TASK TO COMPLETE:
Return each line below holding the string "Jaguar".

EXTRACTED DATA:
************

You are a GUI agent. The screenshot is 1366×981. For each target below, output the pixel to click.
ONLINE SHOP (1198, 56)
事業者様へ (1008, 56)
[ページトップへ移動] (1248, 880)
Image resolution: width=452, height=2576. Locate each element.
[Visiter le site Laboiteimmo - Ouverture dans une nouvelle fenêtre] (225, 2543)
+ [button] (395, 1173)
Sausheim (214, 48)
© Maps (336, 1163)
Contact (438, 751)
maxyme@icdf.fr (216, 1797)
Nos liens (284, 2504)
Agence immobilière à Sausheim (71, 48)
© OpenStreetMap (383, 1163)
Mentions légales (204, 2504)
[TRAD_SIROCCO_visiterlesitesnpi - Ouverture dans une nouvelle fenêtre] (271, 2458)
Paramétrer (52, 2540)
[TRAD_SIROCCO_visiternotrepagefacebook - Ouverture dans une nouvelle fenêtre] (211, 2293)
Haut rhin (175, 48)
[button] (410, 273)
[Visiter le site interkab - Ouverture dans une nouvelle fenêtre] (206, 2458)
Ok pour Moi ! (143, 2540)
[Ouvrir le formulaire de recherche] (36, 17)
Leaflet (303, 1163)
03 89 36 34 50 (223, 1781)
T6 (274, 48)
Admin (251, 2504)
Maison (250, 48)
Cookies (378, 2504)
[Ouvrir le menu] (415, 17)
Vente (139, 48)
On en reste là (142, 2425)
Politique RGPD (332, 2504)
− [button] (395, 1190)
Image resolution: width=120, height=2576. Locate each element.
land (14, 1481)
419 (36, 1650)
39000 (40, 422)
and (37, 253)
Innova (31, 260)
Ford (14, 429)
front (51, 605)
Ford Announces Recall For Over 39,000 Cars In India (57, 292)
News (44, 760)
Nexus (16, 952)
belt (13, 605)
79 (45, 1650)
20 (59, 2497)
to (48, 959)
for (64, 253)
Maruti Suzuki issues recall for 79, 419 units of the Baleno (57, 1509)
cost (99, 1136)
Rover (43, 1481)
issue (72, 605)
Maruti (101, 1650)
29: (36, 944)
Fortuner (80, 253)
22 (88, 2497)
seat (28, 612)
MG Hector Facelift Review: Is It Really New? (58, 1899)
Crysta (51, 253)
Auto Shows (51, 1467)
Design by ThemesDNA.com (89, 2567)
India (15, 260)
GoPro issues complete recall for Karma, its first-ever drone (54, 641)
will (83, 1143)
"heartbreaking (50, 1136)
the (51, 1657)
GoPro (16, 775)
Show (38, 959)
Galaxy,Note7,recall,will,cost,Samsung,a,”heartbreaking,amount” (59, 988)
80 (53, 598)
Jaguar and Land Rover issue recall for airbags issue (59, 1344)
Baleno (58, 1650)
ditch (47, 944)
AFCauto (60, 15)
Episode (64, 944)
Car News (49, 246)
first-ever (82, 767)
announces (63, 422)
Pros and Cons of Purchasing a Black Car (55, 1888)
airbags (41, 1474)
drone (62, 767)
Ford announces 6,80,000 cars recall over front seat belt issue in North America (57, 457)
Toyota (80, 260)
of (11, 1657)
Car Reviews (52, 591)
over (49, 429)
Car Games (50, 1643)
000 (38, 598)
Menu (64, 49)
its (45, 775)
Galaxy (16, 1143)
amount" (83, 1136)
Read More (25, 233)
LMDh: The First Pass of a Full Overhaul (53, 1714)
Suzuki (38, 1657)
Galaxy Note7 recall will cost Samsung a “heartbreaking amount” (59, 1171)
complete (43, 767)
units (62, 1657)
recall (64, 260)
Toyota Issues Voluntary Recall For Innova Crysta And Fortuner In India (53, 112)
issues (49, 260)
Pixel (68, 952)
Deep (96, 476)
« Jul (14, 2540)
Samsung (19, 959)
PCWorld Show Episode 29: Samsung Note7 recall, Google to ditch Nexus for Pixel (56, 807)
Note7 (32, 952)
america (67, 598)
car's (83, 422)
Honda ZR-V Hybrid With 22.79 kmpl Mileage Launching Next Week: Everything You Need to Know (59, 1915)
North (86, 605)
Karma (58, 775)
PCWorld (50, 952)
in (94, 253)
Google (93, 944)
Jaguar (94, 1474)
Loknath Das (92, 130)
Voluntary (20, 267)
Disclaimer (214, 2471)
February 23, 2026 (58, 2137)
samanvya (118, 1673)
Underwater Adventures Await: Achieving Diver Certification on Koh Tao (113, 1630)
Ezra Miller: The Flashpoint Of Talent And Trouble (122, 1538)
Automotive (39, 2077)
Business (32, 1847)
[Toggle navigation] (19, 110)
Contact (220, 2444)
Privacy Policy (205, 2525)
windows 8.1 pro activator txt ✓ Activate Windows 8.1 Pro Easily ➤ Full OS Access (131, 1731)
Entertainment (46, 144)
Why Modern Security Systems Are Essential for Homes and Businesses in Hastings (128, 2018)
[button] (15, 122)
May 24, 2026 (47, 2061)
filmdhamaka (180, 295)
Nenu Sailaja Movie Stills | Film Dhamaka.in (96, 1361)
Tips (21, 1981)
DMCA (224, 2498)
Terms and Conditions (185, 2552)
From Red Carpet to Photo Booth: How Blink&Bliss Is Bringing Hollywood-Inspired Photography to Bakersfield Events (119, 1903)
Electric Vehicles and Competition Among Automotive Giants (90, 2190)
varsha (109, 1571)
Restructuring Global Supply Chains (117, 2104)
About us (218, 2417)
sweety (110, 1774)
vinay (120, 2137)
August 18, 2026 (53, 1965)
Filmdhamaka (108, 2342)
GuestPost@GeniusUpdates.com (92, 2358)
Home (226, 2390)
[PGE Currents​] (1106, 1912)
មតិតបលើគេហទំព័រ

************

EXERCISE ANSWER:
Jaguar and Land Rover issue recall for airbags issue (59, 1344)
Jaguar (94, 1474)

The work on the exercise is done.